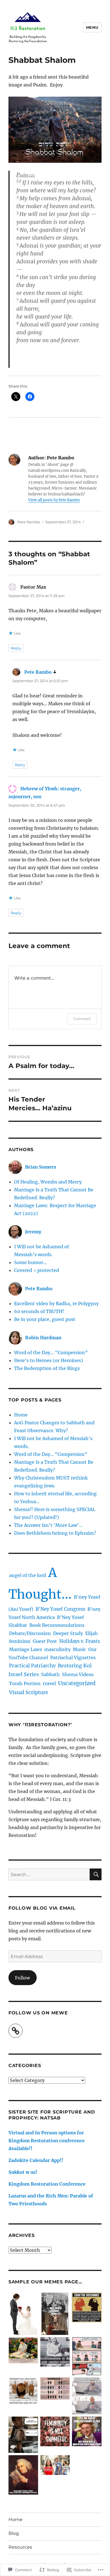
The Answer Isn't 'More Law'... (48, 1525)
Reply (16, 648)
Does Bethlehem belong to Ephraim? (55, 1533)
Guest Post (45, 1641)
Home (21, 1415)
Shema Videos (78, 1674)
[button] (23, 2315)
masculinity (57, 1649)
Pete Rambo (28, 522)
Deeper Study (68, 1633)
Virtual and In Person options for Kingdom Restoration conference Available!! (46, 2140)
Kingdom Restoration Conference (46, 2184)
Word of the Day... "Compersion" (50, 1454)
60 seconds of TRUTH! (39, 1311)
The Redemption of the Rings (47, 1368)
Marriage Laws (25, 1649)
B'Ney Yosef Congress (60, 1609)
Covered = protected (36, 1270)
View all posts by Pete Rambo (54, 500)
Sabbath (50, 1674)
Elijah (91, 1633)
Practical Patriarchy (32, 1666)
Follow (22, 1978)
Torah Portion (25, 1683)
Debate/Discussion (30, 1633)
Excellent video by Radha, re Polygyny (56, 1303)
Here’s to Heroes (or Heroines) (48, 1360)
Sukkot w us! (22, 2172)
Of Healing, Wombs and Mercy (48, 1182)
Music (79, 1649)
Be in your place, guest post (44, 1319)
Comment (82, 1018)
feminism (19, 1641)
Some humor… (30, 1262)
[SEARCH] (96, 1874)
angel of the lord (27, 1575)
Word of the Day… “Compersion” (51, 1352)
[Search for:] (49, 1874)
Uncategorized (77, 1683)
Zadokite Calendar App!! (35, 2160)
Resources (20, 2547)
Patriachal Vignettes (73, 1657)
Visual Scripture (28, 1692)
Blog (13, 2533)
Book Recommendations (56, 1625)
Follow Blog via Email (42, 1908)
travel (49, 1683)
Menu (92, 27)
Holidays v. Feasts (79, 1641)
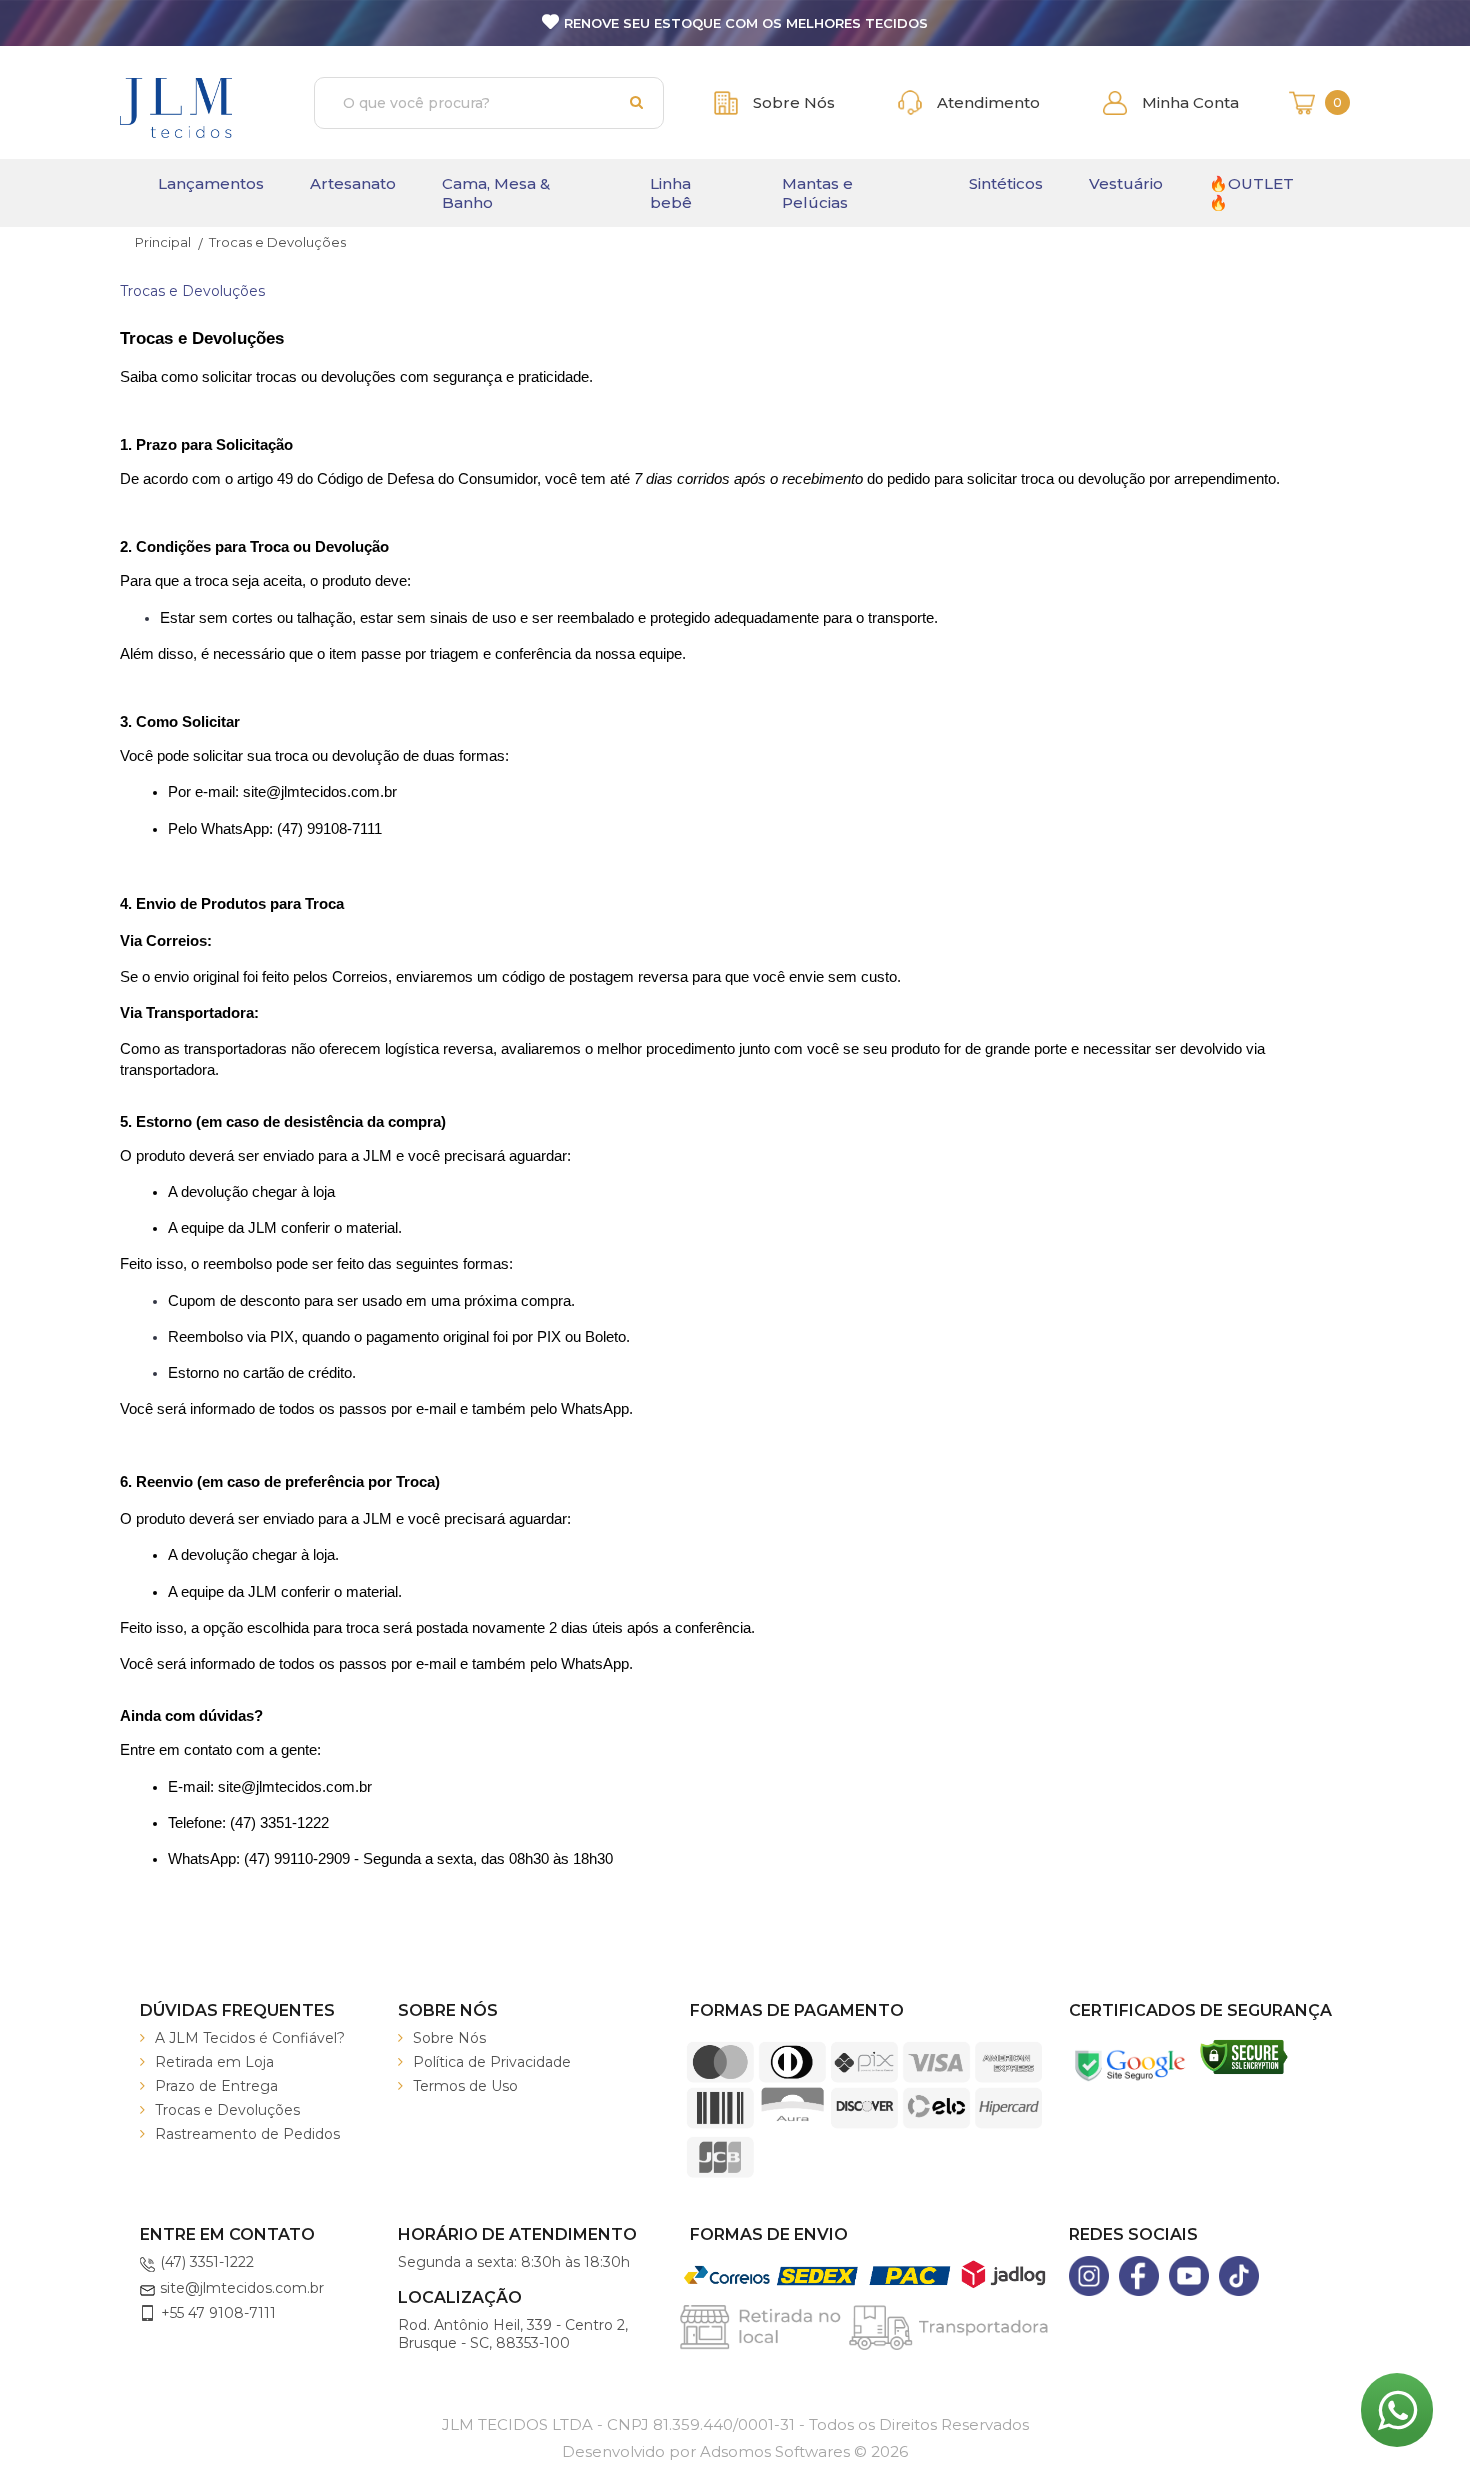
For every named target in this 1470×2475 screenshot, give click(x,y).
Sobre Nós (449, 2038)
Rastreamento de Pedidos (247, 2134)
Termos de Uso (465, 2086)
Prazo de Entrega (216, 2086)
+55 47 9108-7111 (218, 2313)
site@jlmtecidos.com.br (242, 2288)
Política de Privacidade (492, 2062)
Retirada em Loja (214, 2062)
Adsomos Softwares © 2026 (735, 2451)
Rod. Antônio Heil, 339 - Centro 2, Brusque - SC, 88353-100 (513, 2334)
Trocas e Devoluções (227, 2110)
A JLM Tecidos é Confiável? (250, 2038)
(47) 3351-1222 (207, 2262)
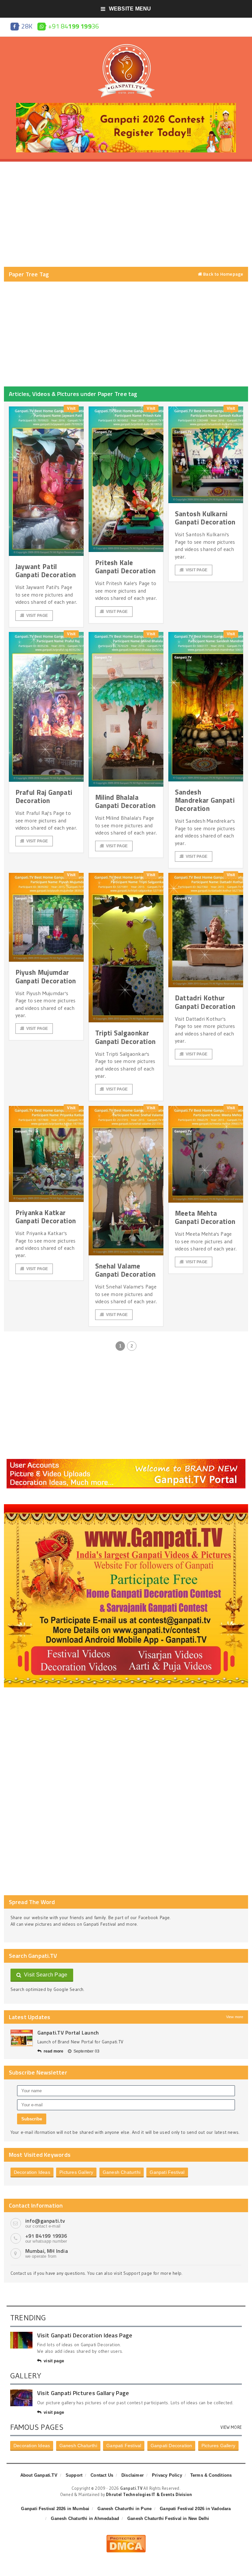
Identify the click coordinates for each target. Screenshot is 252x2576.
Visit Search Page (44, 1974)
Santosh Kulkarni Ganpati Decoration (205, 517)
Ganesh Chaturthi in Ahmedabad (85, 2518)
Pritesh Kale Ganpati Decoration (125, 566)
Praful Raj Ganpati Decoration (44, 796)
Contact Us (102, 2475)
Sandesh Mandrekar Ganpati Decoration (205, 800)
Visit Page (37, 615)
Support (74, 2475)
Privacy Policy (167, 2475)
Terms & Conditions (211, 2475)
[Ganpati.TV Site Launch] (21, 2038)
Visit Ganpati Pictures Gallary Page (83, 2393)
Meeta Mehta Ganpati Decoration (205, 1217)
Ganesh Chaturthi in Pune (124, 2508)
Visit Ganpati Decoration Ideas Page (84, 2335)
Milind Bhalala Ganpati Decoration (125, 801)
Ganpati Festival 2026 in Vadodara (195, 2508)
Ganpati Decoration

- Exercise -
Return, unchanged, the run of lines above that opens with the line containing "B'Ney Yosef Congress (60, 1609)" and closes with the line containing "Visual Scripture (28, 1692)". Include both.

- Solution to this exercise -
B'Ney Yosef Congress (60, 1609)
Covered = protected (36, 1270)
View all posts by Pete Rambo (54, 500)
Sabbath (50, 1674)
Elijah (91, 1633)
Practical Patriarchy (32, 1666)
Follow (22, 1978)
Torah Portion (25, 1683)
Debate/Discussion (30, 1633)
Excellent video by Radha, re Polygyny (56, 1303)
Here’s to Heroes (or Heroines) (48, 1360)
Sukkot w us! (22, 2172)
Of Healing, Wombs and Mercy (48, 1182)
Music (79, 1649)
Be in your place, guest post (44, 1319)
Comment (82, 1018)
feminism (19, 1641)
Some humor… (30, 1262)
[SEARCH] (96, 1874)
angel of the lord (27, 1575)
Word of the Day… “Compersion” (51, 1352)
[Search for:] (49, 1874)
Uncategorized (77, 1683)
Zadokite Calendar App!! (35, 2160)
Resources (20, 2547)
Patriachal Vignettes (73, 1657)
Visual Scripture (28, 1692)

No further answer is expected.